Records from a pointing dataset:
+++
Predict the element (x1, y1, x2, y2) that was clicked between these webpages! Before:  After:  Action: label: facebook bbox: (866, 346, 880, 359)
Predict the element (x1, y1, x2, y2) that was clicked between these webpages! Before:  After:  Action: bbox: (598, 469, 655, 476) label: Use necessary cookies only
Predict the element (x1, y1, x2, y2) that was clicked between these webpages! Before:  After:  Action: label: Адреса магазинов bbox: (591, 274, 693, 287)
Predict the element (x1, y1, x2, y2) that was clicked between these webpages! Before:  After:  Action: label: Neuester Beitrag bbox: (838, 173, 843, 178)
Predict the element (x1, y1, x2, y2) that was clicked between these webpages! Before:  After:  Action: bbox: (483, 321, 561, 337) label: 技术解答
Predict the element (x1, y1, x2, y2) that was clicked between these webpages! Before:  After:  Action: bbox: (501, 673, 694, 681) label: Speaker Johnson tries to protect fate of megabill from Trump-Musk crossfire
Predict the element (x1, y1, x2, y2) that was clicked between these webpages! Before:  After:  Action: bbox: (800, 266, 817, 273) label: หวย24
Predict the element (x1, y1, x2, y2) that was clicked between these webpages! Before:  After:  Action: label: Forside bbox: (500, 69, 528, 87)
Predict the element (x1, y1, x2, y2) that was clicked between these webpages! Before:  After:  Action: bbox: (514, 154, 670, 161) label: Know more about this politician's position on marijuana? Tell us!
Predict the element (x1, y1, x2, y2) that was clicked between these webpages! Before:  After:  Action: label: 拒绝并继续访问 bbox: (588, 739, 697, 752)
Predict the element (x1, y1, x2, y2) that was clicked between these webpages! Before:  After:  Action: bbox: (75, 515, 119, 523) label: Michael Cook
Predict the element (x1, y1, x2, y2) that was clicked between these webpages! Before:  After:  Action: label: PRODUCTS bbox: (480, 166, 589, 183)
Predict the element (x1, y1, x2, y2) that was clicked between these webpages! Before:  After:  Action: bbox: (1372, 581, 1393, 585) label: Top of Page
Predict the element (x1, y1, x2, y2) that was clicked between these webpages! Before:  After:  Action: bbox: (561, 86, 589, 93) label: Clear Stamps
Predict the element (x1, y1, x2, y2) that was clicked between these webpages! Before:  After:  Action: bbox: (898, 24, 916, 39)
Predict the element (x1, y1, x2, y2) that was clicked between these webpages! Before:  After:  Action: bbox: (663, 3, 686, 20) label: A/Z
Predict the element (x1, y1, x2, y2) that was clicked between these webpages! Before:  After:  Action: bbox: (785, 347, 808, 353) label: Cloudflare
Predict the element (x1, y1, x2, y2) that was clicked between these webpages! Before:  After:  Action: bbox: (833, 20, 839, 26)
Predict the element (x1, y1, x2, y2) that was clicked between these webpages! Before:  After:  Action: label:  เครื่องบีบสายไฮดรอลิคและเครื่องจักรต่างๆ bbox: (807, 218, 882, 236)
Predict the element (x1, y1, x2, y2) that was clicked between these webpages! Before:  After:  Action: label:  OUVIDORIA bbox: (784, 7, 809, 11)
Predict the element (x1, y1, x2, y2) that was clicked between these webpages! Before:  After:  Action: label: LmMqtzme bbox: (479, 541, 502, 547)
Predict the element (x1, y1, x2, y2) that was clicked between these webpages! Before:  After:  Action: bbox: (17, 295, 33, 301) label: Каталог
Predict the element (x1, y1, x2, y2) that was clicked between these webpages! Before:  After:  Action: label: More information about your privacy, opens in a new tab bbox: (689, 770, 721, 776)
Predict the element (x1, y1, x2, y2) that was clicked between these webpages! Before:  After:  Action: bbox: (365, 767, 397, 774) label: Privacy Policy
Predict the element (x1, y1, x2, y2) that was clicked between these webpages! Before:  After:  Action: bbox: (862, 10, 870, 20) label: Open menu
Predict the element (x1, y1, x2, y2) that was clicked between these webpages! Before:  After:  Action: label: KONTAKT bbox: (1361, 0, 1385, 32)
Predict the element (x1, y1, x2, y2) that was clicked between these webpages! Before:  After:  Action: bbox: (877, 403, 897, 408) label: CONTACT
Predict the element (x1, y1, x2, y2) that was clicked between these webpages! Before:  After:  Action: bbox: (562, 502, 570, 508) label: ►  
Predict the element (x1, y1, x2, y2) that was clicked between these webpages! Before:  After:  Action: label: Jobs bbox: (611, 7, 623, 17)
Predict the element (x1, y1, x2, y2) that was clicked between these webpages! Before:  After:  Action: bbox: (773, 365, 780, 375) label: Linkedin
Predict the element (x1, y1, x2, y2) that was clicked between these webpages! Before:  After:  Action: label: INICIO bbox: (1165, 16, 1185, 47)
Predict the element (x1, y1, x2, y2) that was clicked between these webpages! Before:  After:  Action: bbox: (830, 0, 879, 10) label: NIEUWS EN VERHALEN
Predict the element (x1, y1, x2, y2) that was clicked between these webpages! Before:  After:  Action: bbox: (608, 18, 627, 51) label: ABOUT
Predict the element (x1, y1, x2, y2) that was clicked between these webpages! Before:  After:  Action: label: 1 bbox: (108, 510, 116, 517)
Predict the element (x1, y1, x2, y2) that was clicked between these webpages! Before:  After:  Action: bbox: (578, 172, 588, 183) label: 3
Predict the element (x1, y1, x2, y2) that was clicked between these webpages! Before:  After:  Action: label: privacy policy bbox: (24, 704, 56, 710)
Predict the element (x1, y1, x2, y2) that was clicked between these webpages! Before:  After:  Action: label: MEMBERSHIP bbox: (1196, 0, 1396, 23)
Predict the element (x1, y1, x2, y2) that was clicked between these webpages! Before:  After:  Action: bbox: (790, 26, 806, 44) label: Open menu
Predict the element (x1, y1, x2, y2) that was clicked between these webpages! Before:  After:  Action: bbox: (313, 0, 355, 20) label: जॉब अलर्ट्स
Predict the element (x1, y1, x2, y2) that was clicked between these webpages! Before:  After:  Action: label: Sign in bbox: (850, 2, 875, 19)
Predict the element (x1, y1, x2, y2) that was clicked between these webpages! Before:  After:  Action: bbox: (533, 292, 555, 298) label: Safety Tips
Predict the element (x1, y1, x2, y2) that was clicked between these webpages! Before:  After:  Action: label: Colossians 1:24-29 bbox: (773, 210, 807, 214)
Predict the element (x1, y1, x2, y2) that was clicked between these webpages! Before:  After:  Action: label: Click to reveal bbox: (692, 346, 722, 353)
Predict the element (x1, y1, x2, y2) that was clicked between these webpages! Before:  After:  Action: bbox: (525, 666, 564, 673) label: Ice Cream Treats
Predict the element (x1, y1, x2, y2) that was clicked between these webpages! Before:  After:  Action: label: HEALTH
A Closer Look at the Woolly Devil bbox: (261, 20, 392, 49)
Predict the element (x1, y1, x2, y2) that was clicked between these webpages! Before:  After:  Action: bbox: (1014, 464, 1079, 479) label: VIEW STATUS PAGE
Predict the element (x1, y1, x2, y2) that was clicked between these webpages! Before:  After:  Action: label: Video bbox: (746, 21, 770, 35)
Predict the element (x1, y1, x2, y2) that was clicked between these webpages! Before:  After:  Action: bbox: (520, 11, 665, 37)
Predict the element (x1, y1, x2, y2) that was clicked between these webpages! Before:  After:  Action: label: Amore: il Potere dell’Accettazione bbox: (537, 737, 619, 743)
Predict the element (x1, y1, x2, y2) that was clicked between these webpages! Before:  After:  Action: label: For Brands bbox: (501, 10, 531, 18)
+++
Written problem:
Copy out the records word for word, beginning with the line that contains "21, 770, 35)" and ending with the line that contains "11, 665, 37)".

Task output:
Predict the element (x1, y1, x2, y2) that was clicked between these webpages! Before:  After:  Action: label: Video bbox: (746, 21, 770, 35)
Predict the element (x1, y1, x2, y2) that was clicked between these webpages! Before:  After:  Action: bbox: (520, 11, 665, 37)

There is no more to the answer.